Launcher has a troubled App Store history in its past. After its first release in 2014 with a widget that leveraged the Today view of Notification Center to let users open apps, Apple's App Review hammer struck down retroactively, rejecting an app that had already been approved. As a result, Launcher stayed in an App Review limbo for six months. In March 2015, Apple changed its mind again, letting Launcher back into the App Store and seemingly suggesting that URL scheme launchers had been sanctioned for approval again.

Fortunately for its developer Greg Gardner, Launcher went from being known as a poster child of Apple's vague policies to standing on its own merits. Since last year, Gardner has improved Launcher in significant ways, bringing dynamic launchers for integration with navigation apps and system settings, iOS 9 and 3D Touch support, additional built-in launchers, and more. And with every update, Launcher stayed true to its deceptively simple core idea: a launcher for apps that lives in Notification Center.

Version 2.0 is the next logical step for Launcher, which can now create multiple widgets for Notification Center, store them in iCloud for backup and restore, and even activate them at specific times or locations if necessary. Instead of reimagining what the app does at the risk of alienating current users, Gardner is growing Launcher to be smarter in the shortcuts it presents, saving users time with an eye for customization and app actions.

Multiple launchers for multiple widgets.

Multiple launchers for multiple widgets.

The big upgrade in Launcher 2.0 is support for multiple widgets, each containing its own set of launchers. After unlocking a new In-App Purchase, you'll be able to create up to six Launcher widgets, which will show up in Notification Center as 'Launcher 1', 'Launcher 2', and so forth. You can assign custom labels to widgets: in the app, a new paginated interface lets you switch between launchers, while the settings (accessed by tapping the cog button in the lower left) have an option to add a widget name and determine its status (more on this in a bit).

The creation and management of multiple widgets are sensible and don't add complexity to the app. There are some nice touches, such as a way to copy an existing widget into a new one if you want to a create a slightly different version of it. New in today's update, you can also make launchers different from one another by choosing from square or round icons, as well as create your own custom icons from scratch. If you choose to display launcher icons at their smallest size, you'll be able to have up to 35 launchers in a single widget, which means, in theory, that you could set up 210 shortcuts in Notification Center with Launcher 2.0 alone.

I like how Gardner handled multiple widgets. First, I haven't seen a lot of apps offer a way to split up their functionality in discrete widgets, which feels like an area of iOS still ripe for exploration from a productivity standpoint. But, more importantly, multiple widgets make sense for Launcher's most dedicated users: they're optional, and they open up intriguing possibilities for those who want to get the most out of the app.

The utility of multiple widgets, though, is revealed when you consider the new availability settings to show a set of launchers only at specific times or places. Under Widget Settings, you'll find two new preferences:

  • When To Show: Always; on specific days; All Day; From…Until;
  • Where To Show: Everywhere; within location; outside locations.

* Stored data:

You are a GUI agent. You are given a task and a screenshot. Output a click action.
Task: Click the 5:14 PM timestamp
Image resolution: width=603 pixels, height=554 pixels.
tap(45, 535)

* Exercise requirements:
[A] Retype the Launcher article from "Launcher has a" up to and including "for approval again.".
[B] Answer these from the Launcher article:
(i) How long did Launcher stay in App Review limbo?
(ii) After the new In-App Purchase, up to how many Launcher widgets can be created?
(iii) At the smallest icon size, how many launchers fit in a single widget?
The data has no connection to the Launcher article.

* The replies:
[A]
Launcher has a troubled App Store history in its past. After its first release in 2014 with a widget that leveraged the Today view of Notification Center to let users open apps, Apple's App Review hammer struck down retroactively, rejecting an app that had already been approved. As a result, Launcher stayed in an App Review limbo for six months. In March 2015, Apple changed its mind again, letting Launcher back into the App Store and seemingly suggesting that URL scheme launchers had been sanctioned for approval again.

[B]
(i) Six months.
(ii) Six.
(iii) 35.